■ Fragmento proporcionado
※

El árbol de la vida

JOSÉ LUIS CELADA | Hay artistas que aprovechan cualquier oportunidad para referirse a sus creaciones, en una desvergonzada y casi enfermiza exhibición de narcisismo. Otros, por el contrario, prefieren que sea su obra la que hable de ellos. Y este parece ser el caso del enigmático Terrence Malick, a quien le han bastado cinco películas en cuatro décadas para forjar un estilo tan inconfundible como arriesgado.

Su último trabajo no representa una excepción. Desde que se alzara con la Palma de Oro en Cannes, El árbol de la vida viene anunciándose como la nueva obra maestra del veterano cineasta estadounidense. Unas expectativas que, unidas a la propia ambición del proyecto, podrían perjudicar la acogida de este complejo, bello y majestuoso poema sobre el ser humano y sus circusntancias: sus búsquedas, sus preguntas sin respuesta, su sed de trascendencia…

Job, el personaje bíblico cuestionado y probado por Dios, sirve como pórtico y telón de fondo de una historia que arranca con un apabullante despliegue visual y sonoro apenas interrumpido por la voz en off (¿del pensamiento, de la conciencia, de la memoria…?) de los protagonistas de la misma. Una apuesta quizá desmesurada –también en metraje– si lo que se pretende es poner de manifiesto cómo la naturaleza (planetas, mareas, volcanes…) sigue impasible su curso ajena al dolor humano.

Por mucho que quien lo sufra sea una madre que ha perdido a su hijo, situación que no sabe de lugares, estaciones o épocas.
Tras este prólogo rebosante de un cierto misticismo new age y un declarado panteísmo, Malick nos traslada a la América profunda de los 50, al hogar donde se sitúan los hechos que se dispone a contarnos. Un padre autoritario (Brad Pitt), una madre protectora, la infancia como territorio donde se fragua el futuro (un Sean Penn testimonial), una familia en la que brota y crece el milagro de la vida…

Todo ello constituye el núcleo argumental más explícito de esta cinta y una admirable lección narrativa por parte del realizador, en la que se conjugan armoniosamente letra y silencio, las escenas cotidianas con los grandes misterios del universo, imágenes de impecable factura con notas de clásicos como Bach, Mozart, Mahler o Brahms.

※

■ Consigna A
Resume de forma más breve el párrafo del fragmento que empieza con "Su último trabajo no representa una excepción" y conserva sus datos principales.
■ Consigna B
Según el fragmento, ¿cuántas películas le han bastado a Terrence Malick para forjar su estilo y en cuánto tiempo?
Los ítems no intervienen en esto.

■ Información proporcionada
※

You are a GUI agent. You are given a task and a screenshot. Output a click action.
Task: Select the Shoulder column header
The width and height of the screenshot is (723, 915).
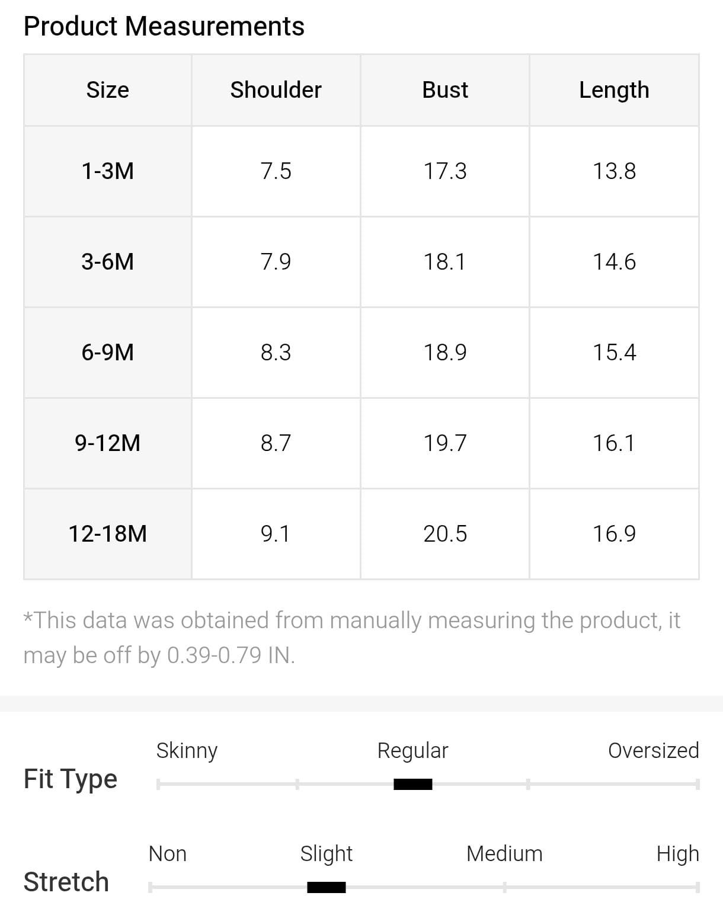(276, 90)
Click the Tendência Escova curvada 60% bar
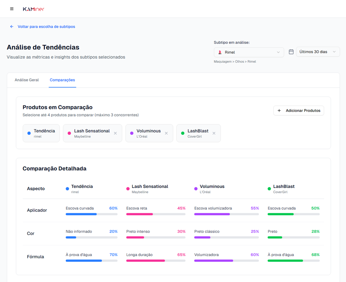 [91, 214]
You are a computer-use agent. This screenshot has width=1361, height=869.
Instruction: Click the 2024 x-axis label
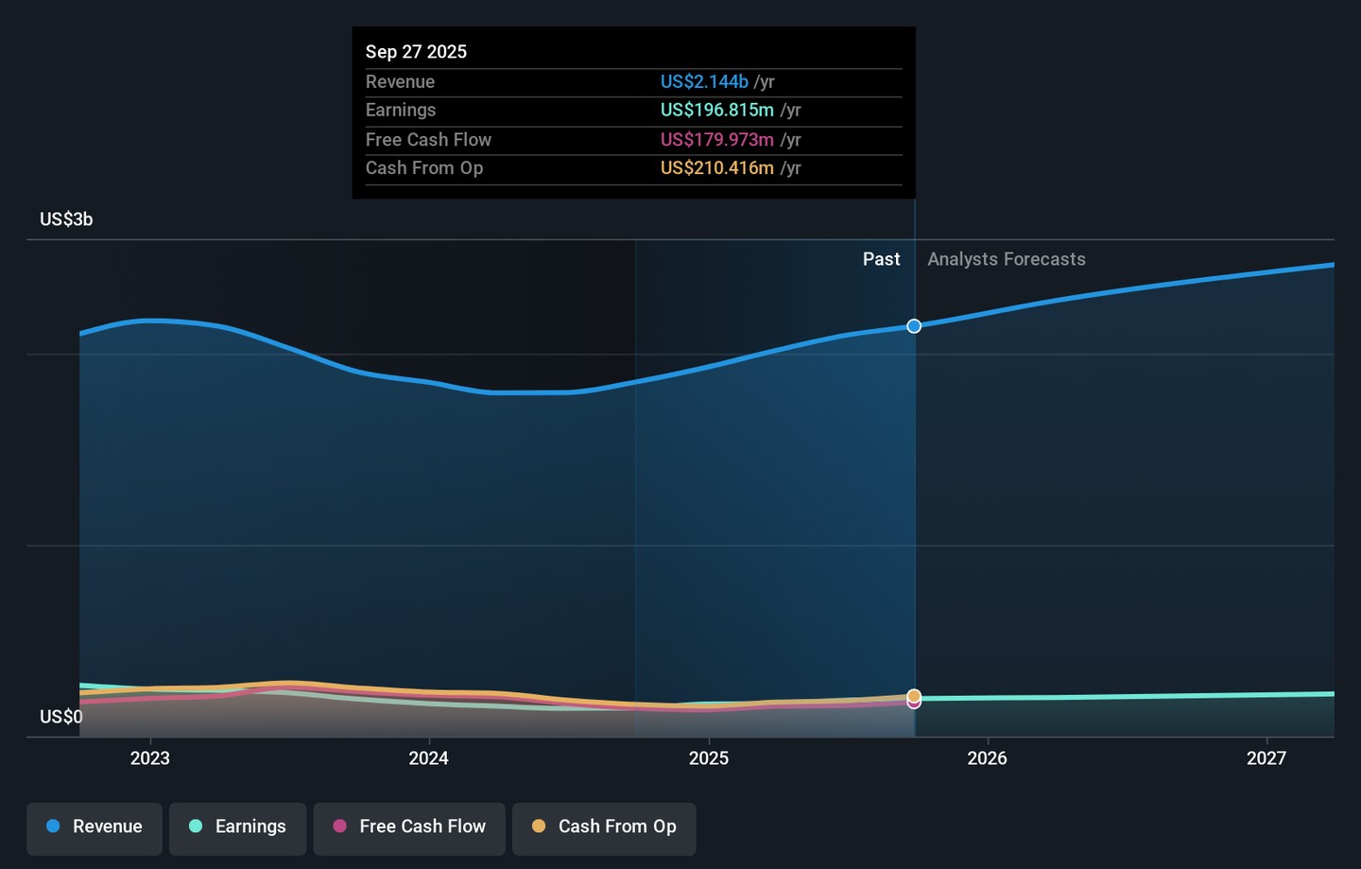[x=428, y=758]
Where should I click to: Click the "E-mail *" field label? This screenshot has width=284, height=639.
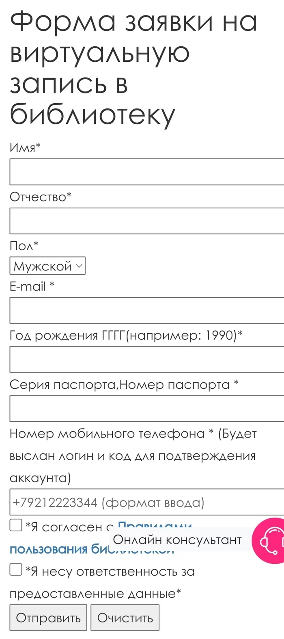(32, 286)
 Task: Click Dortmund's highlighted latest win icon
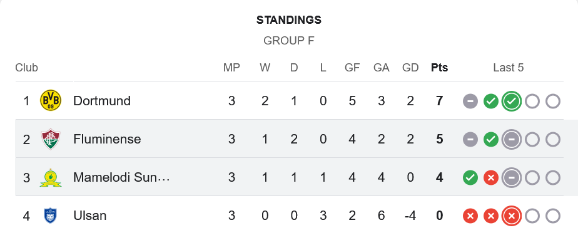point(511,101)
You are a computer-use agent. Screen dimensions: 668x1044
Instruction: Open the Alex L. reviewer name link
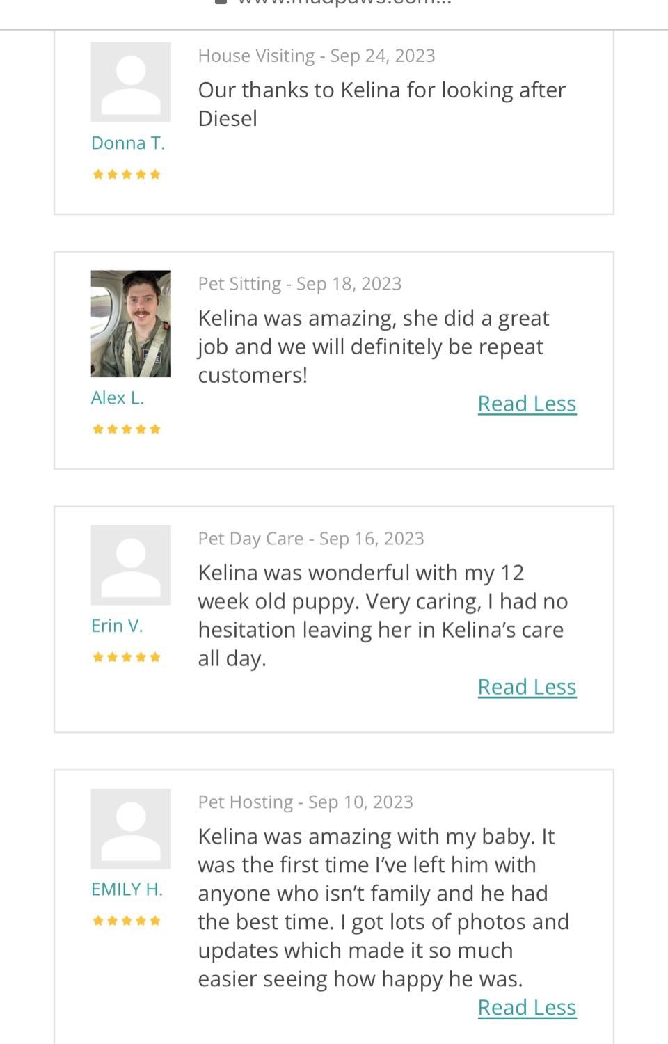[x=118, y=397]
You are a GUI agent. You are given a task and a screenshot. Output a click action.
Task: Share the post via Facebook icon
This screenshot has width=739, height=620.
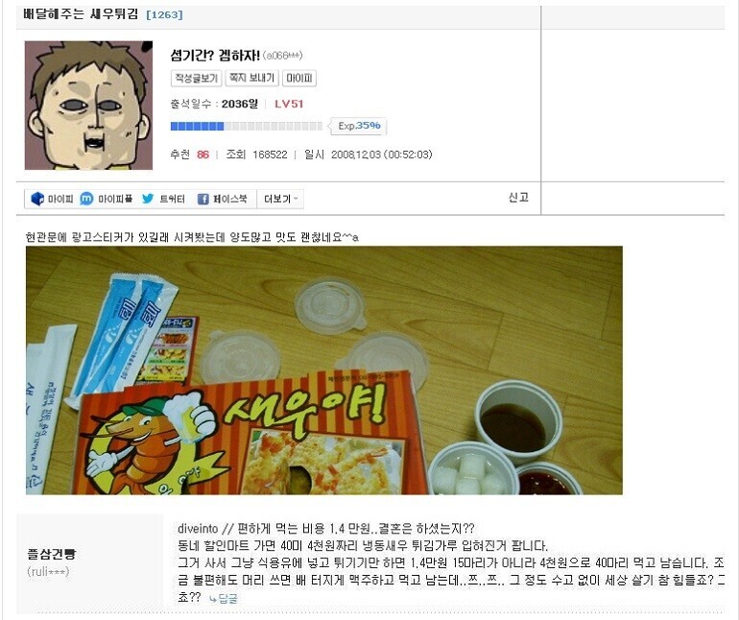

※

■ Respuesta escrita A
El árbol de la vida, la última película de Malick, ganó la Palma de Oro en Cannes y se anuncia como la nueva obra maestra del cineasta. Estas expectativas y la ambición del proyecto podrían perjudicar la acogida de este poema complejo, bello y majestuoso sobre el ser humano, sus búsquedas, sus preguntas sin respuesta y su sed de trascendencia.

■ Respuesta escrita B
Cinco películas en cuatro décadas.